* Getoonde tekst
++++++++++

In Jezus Christus aanvaardt de HERE je daarmee als Zijn kind. Dat is iets anders dan als slaaf. Het kind-zijn veronderstelt een familierelatie, bij het slaaf-zijn gaat het om een zakelijke verhouding. Bij het eerste gaat het om wie je bent, bij het tweede om wat je presteert, wat je inbrengt In dat laatste is de HERE niet geïnteresseerd. Met de woorden van Jesaja 64, 6: al onze gerechtigheden (zeg maar: onze prestaties, onze goede werken) zijn als een bezoedeld kleed. Nee, de Here God aanvaardt je in Jezus Christus als Zijn kind.
En dan, door de inwoning van Zijn Geest, krijg je nieuw leven. Niet door je (harde) ‘werken' dus, maar als geschenk van Vader aan Zijn kind. De rechtvaardiging in Jezus Christus is niet gebaseerd op de heiliging, maar de heiliging is verankerd in de rechtvaardiging. "We worden niet gered door ons volbrengen van absolute normen, maar door een Absoluut Persoon."

++++++++++

* Gegevens
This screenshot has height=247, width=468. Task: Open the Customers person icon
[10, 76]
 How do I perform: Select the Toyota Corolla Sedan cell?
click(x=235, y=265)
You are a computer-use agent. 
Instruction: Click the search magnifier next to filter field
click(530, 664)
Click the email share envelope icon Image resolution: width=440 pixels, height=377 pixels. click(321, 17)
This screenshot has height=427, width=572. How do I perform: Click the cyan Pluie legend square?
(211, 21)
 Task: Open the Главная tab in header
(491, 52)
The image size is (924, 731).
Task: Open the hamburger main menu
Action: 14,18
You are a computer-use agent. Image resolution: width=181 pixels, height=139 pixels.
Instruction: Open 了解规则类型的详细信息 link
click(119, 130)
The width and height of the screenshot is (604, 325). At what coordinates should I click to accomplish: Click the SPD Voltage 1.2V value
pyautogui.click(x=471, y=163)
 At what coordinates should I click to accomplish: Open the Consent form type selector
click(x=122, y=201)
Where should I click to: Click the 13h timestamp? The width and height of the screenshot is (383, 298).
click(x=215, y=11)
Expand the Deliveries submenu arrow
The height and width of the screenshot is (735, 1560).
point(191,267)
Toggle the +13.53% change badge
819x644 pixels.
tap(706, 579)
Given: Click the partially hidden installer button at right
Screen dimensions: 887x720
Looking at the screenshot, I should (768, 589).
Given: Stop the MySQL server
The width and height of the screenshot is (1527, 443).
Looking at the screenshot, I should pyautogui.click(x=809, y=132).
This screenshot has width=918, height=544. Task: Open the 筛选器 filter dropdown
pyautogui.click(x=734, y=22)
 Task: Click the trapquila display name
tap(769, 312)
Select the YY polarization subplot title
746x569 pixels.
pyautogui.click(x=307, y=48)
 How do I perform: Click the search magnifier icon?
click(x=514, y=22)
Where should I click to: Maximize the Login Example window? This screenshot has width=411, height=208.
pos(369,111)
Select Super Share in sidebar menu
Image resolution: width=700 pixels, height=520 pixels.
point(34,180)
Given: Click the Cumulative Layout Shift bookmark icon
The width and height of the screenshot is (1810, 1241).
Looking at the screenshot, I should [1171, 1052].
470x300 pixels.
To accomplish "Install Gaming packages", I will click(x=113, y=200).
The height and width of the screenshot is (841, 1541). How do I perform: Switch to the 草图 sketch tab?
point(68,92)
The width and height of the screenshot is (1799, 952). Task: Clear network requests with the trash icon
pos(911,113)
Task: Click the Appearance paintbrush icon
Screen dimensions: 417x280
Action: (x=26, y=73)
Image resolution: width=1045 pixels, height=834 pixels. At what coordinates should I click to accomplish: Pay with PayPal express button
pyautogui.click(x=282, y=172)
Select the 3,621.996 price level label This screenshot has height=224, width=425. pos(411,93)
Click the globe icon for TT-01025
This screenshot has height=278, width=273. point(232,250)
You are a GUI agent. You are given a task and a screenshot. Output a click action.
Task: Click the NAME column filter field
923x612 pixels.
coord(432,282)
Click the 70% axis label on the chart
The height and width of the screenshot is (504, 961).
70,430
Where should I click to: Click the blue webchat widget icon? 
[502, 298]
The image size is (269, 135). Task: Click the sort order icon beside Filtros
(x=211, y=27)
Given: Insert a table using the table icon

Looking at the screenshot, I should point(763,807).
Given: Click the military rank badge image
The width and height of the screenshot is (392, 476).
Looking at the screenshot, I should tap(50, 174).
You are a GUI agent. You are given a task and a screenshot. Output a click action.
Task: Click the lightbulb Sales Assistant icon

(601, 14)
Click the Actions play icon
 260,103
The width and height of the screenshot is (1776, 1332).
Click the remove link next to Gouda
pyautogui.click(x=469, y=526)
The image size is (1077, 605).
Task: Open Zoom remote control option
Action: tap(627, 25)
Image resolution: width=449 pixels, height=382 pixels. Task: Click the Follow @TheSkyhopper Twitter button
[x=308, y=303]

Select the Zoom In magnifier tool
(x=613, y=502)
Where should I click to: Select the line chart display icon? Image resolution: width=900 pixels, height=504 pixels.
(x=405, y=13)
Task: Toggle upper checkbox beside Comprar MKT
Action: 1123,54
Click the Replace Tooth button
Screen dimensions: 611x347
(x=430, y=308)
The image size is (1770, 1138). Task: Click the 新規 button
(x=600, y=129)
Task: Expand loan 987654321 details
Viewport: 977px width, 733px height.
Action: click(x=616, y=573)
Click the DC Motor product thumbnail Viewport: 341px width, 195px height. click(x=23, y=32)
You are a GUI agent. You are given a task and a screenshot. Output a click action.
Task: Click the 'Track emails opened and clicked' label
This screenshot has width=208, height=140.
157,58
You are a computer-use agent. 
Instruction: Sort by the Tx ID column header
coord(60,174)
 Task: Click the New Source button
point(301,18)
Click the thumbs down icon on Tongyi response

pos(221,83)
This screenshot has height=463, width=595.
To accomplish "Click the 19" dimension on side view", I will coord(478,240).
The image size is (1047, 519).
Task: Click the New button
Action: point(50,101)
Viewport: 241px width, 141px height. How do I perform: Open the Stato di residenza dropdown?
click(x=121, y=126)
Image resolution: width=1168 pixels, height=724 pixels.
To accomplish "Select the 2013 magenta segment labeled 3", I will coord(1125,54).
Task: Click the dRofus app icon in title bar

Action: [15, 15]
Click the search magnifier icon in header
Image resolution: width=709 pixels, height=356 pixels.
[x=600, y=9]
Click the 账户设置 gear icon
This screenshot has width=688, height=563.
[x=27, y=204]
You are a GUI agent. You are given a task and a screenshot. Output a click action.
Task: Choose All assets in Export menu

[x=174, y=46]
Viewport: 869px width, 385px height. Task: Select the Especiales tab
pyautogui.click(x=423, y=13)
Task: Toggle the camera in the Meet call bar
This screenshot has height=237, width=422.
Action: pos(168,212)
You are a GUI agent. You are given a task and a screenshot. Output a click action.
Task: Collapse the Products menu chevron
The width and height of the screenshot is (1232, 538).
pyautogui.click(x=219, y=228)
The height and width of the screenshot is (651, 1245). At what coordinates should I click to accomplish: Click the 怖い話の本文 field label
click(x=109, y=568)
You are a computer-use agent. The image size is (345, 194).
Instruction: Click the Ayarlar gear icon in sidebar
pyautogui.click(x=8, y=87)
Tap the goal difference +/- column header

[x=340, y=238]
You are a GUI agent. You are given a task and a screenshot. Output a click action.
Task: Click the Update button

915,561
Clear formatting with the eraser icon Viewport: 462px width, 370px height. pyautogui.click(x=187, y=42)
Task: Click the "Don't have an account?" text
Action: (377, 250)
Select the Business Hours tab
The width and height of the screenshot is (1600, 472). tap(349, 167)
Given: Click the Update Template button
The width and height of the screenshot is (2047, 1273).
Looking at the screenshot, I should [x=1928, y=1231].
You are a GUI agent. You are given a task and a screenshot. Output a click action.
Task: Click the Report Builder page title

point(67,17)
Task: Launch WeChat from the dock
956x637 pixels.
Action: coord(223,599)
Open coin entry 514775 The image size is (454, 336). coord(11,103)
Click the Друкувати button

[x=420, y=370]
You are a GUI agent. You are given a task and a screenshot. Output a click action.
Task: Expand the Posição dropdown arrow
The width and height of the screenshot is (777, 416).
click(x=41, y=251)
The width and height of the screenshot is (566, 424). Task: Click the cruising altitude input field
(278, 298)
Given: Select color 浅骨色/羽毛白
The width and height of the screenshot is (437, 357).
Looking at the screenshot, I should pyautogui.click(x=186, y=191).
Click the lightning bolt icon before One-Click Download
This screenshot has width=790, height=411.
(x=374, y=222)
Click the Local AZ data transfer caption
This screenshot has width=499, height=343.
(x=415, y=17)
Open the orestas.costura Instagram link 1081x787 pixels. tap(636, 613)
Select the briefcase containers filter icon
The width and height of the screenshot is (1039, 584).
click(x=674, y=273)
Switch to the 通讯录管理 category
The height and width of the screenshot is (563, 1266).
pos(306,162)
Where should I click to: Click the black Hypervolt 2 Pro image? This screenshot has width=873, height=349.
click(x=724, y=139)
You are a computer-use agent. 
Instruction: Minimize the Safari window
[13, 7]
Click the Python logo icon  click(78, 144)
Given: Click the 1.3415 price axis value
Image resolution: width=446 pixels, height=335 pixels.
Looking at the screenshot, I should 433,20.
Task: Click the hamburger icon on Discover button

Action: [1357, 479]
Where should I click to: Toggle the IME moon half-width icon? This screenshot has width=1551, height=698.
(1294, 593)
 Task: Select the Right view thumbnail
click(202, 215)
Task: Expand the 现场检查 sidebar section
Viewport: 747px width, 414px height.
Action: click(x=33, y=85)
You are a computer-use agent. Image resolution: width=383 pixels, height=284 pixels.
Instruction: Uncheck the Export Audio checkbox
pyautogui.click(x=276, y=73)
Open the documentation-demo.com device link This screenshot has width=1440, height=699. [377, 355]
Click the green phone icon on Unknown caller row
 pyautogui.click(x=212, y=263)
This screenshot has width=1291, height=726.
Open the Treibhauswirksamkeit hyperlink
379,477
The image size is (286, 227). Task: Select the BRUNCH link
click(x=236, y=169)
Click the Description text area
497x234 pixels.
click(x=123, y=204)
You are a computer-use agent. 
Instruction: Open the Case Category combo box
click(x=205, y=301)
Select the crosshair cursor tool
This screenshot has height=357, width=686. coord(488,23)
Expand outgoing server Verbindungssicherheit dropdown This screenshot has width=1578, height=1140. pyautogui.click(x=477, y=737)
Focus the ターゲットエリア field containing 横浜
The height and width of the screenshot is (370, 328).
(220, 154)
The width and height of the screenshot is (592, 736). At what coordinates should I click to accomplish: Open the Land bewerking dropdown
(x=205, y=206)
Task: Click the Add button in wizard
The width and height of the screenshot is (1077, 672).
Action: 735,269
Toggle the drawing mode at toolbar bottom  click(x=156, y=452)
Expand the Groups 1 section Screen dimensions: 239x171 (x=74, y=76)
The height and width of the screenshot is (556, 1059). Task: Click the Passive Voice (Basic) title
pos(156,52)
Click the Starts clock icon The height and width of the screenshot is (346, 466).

++++++++++

* Opdracht
Zoek in de tekst over rechtvaardiging elke plek waar het woord "Zijn" met een hoofdletter staat. Noteer telkens "Zijn" samen met het woord dat er direct op volgt, in de volgorde van de tekst. De vermeldingen doen hier niet ter zake.

* Uitwerking
- Zijn kind
- Zijn kind
- Zijn Geest
- Zijn kind